Records to use:
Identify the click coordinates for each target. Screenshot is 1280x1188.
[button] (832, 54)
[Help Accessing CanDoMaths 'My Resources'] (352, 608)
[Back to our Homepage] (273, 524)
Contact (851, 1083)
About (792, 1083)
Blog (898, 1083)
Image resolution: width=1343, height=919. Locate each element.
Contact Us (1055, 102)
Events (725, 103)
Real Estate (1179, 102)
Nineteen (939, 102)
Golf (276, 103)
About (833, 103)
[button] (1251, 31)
...
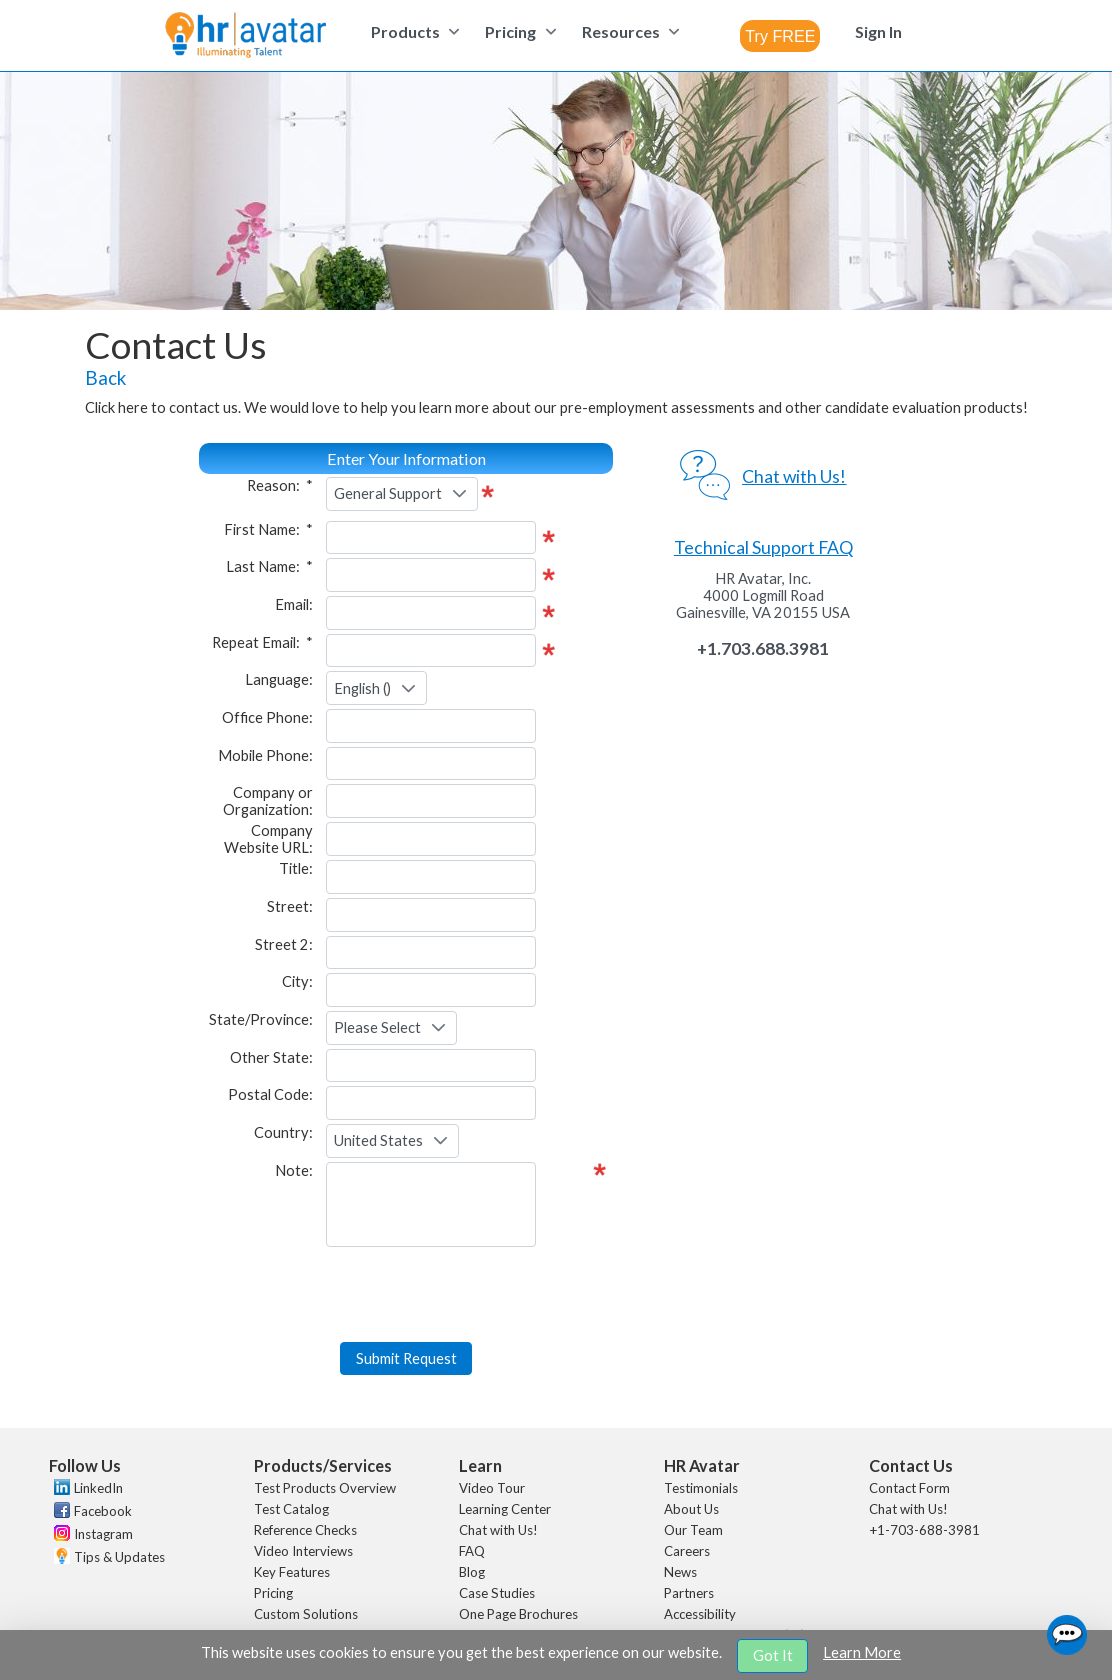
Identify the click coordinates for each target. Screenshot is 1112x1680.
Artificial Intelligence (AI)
* * *
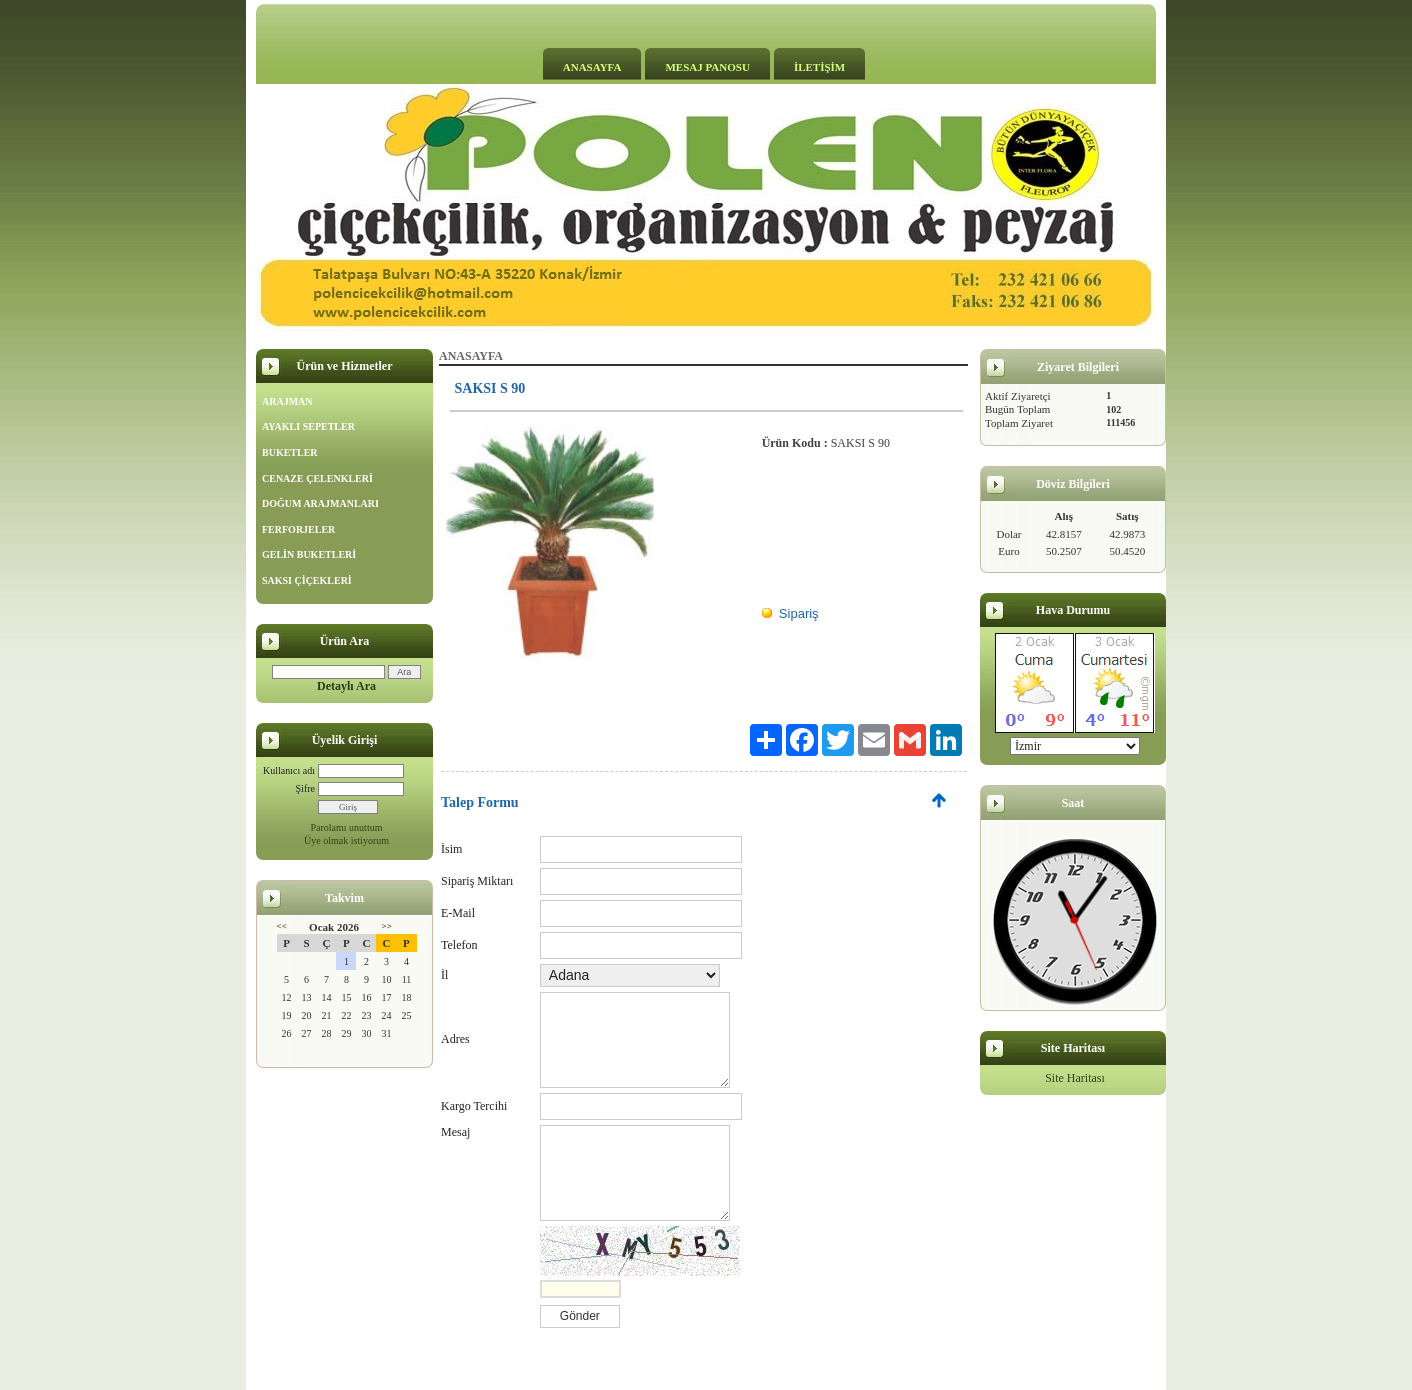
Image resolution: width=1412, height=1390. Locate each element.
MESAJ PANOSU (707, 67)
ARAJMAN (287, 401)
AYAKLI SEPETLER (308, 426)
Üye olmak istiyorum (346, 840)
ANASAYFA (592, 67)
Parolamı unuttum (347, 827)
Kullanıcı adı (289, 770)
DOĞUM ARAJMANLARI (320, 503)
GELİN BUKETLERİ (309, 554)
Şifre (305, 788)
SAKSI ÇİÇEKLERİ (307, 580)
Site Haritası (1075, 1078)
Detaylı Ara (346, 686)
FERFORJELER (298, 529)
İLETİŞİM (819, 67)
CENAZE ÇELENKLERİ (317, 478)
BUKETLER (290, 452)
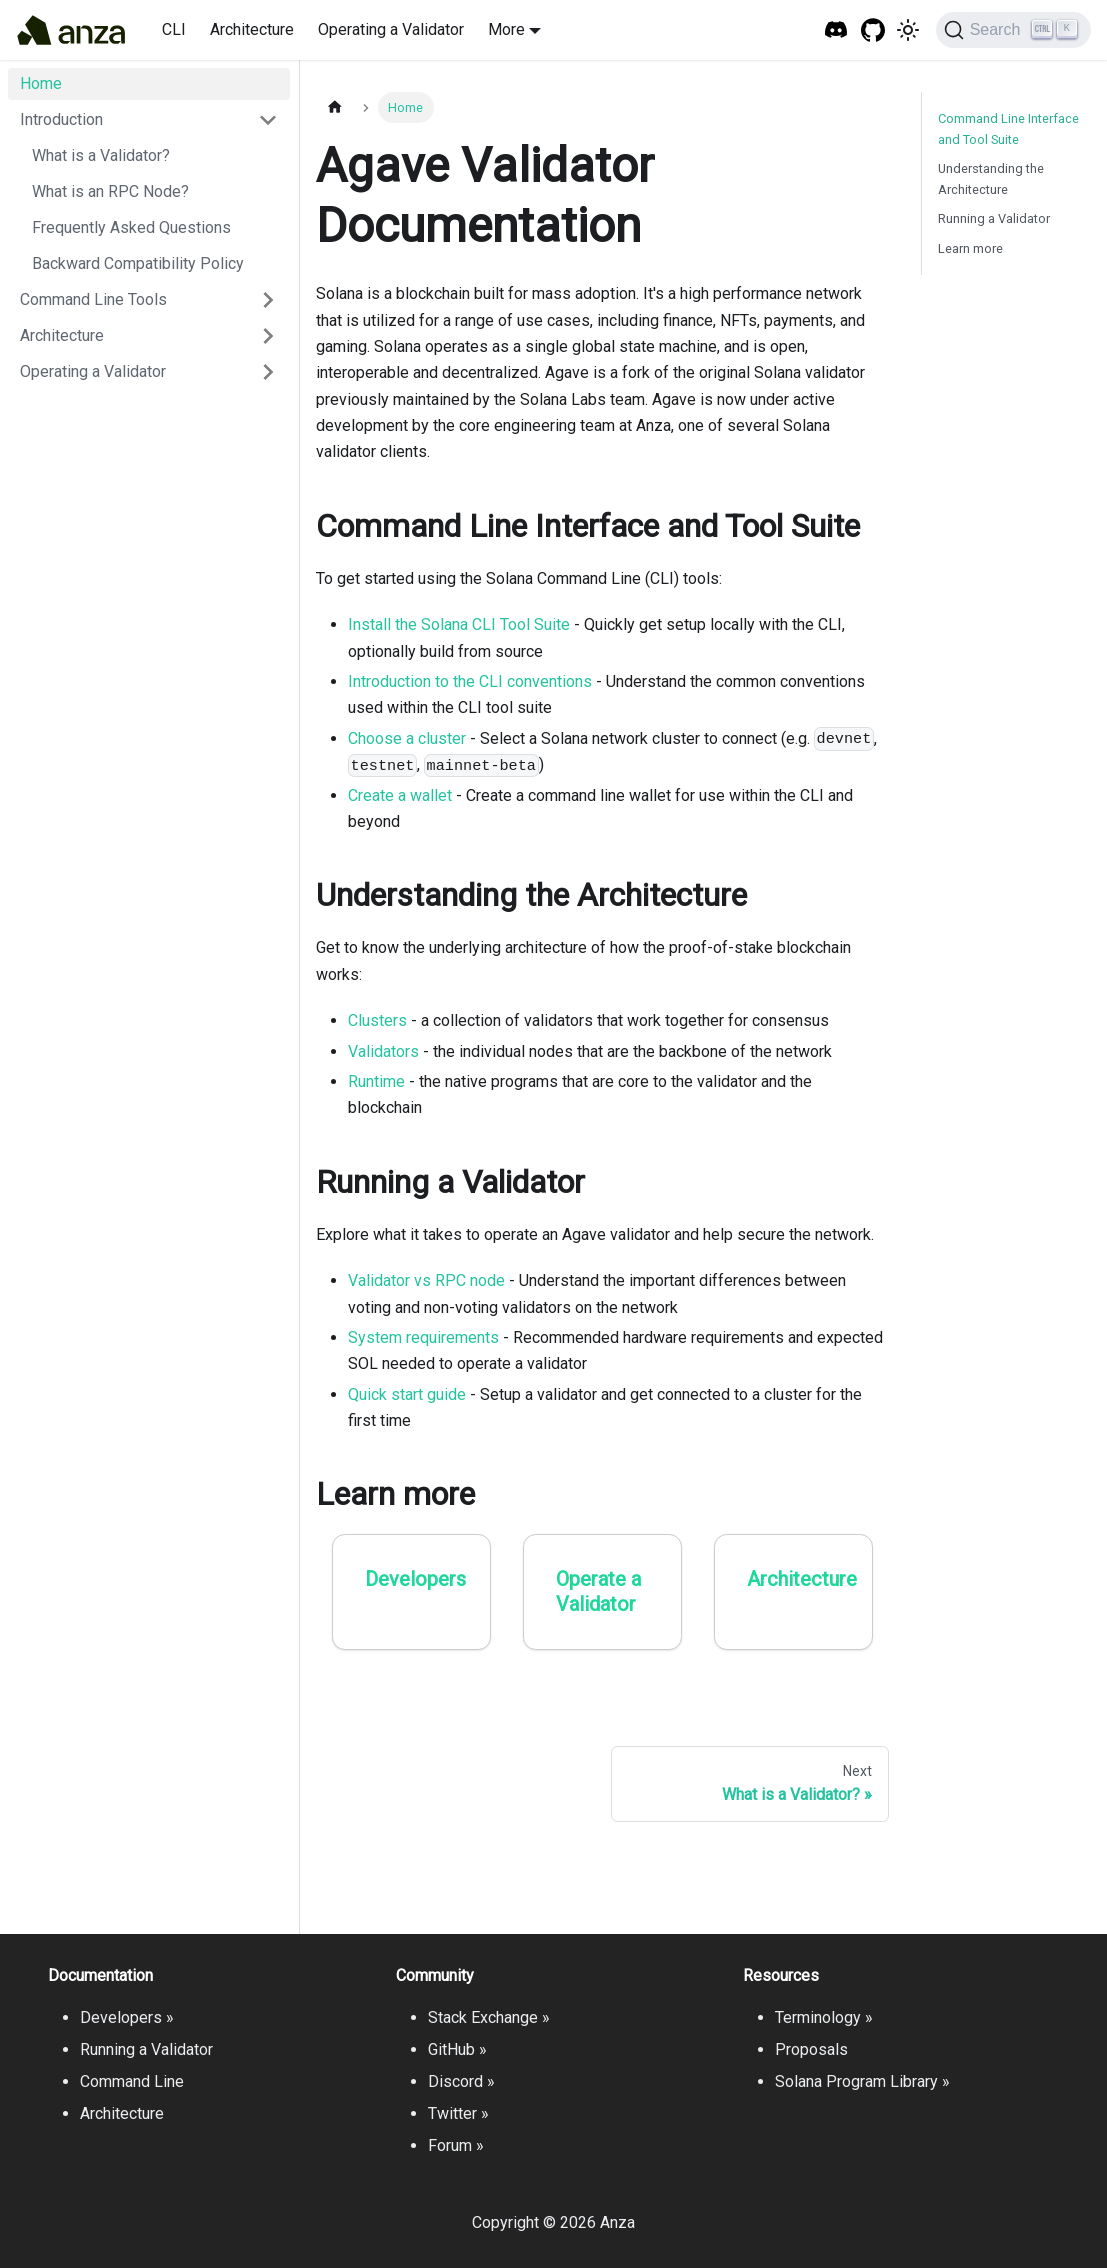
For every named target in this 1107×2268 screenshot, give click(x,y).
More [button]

Exercise prompt:
Pick out each line of the records above that contains the string "width" and copy it in full.

Task result:
Image resolution: width=1343, height=919. Locate each element.
Image resolution: width=1412, height=1390. Locate each element.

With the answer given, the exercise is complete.